● **Exercise requirements**
Render each line of the material below as an item in a numbered list, leaving out the blank lines.
-- START OF Records --
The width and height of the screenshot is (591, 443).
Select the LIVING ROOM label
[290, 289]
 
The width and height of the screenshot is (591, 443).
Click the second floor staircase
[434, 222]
-- END OF Records --
● **Result for this exercise**
1. The width and height of the screenshot is (591, 443).
2. Select the LIVING ROOM label
3. [290, 289]
4. The width and height of the screenshot is (591, 443).
5. Click the second floor staircase
6. [434, 222]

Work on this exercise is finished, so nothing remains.